Такие события, как Шоа, Аушвиц или ГУЛАГ, задают перечисленным категориям принципиально новый контекст: «…Аушвиц представляет собой момент исторического краха всех подобных категорий, травматический опыт, когда невозможное насильственно вторгается в реальность. Он есть существование невозможного, самое радикальное отрицание случайности – иными словами, абсолютная необходимость. Созданный Аушвицем „мусульманин“ – воплощенная катастрофа субъективности, упразднение субъекта как места случайности и утверждение его в качестве существования невозможного. Геббельсовское определение политики – „искусство делать возможным то, что кажется невозможным“ – обретает здесь всю полноту смысла. Оно обозначает такой биополитический эксперимент с механизмами существования, который изменяет и стирает субъекта, приводя его к последнему пределу, где, кажется, исчезает все, что связывало субъективацию и десубъективацию» (с. 138–139).

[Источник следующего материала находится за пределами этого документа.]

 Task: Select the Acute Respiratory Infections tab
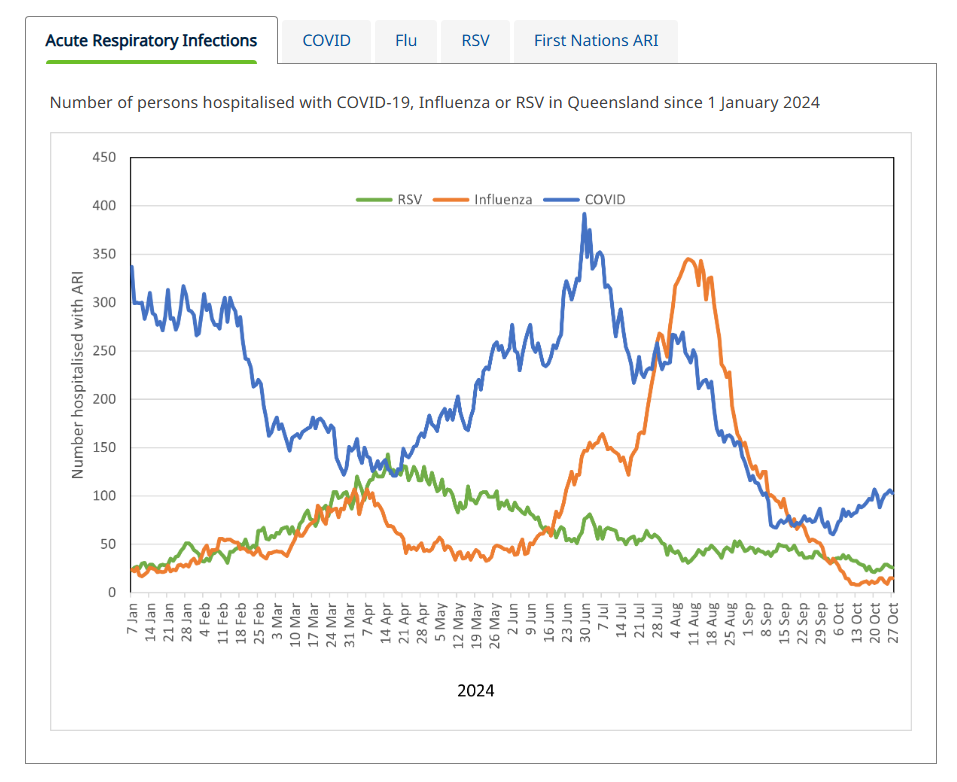coord(151,41)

Как напоминает Агамбен (с. 139–140), у древних было несколько обозначений свидетеля: testis (третья сторона в споре между двумя субъектами), superstes (переживший некое событие и могущий теперь передать опыт другим) и auctor (свидетель a posteriori, который явился после и свидетельство которого всегда требует, чтобы ему предшествовало нечто – факт, существо, высказывание, – что должно быть утверждено и удостоверено во всей своей реальности и силе; он, auctor, противопоставляется факту или слову: он более авторитетен, чем его сообщение, но его слова не гарантируют истины). Свидетель Аушвица – не живой и не мертвый, а выживающий и в конце концов выживший – в полном смысле слова не есть superstes, он – auctor. Связь и борьба между двумя самоопределениями – приспособившегося и свидетельствующего – составляет самый нерв его существования, основу его роли: его «свидетельство, таким образом, это действие „автора“, оно всегда предполагает, по сути, двойственность, которая включает в себя и делает значимым несовершенство, неспособность» (с. 140).

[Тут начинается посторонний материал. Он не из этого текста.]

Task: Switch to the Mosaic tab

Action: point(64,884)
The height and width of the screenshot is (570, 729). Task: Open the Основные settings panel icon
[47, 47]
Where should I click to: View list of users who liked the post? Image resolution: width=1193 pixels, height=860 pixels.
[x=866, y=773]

Отсюда два парадокса Примо Леви. Первый: «„мусульманин“ – это воплощенный свидетель» (с. 140). Он – не человек (нечеловек) и ни в коем случае не способен свидетельствовать, а тот, кто не способен свидетельствовать, и есть истинный, абсолютный свидетель. Субъективность его как свидетеля в самом основополагающем смысле расколота: «свидетель как этический субъект – это субъект, который свидетельствует об утрате субъективности» (с. 141).
Второй парадокс Леви: «Человек – это тот, кто может пережить человека…» Его жизнь выражается в двойном выживании: нечеловек – это тот, кто выживает после человека; человек – это тот, кто выживает после нечеловека. Именно потому, что «мусульманин» отделен от человека, именно потому, что человеческая жизнь по существу разрушаема и дробима, свидетель может пережить «мусульманина»… То, что может быть беспредельно разрушено, может беспредельно выживать (с. 141).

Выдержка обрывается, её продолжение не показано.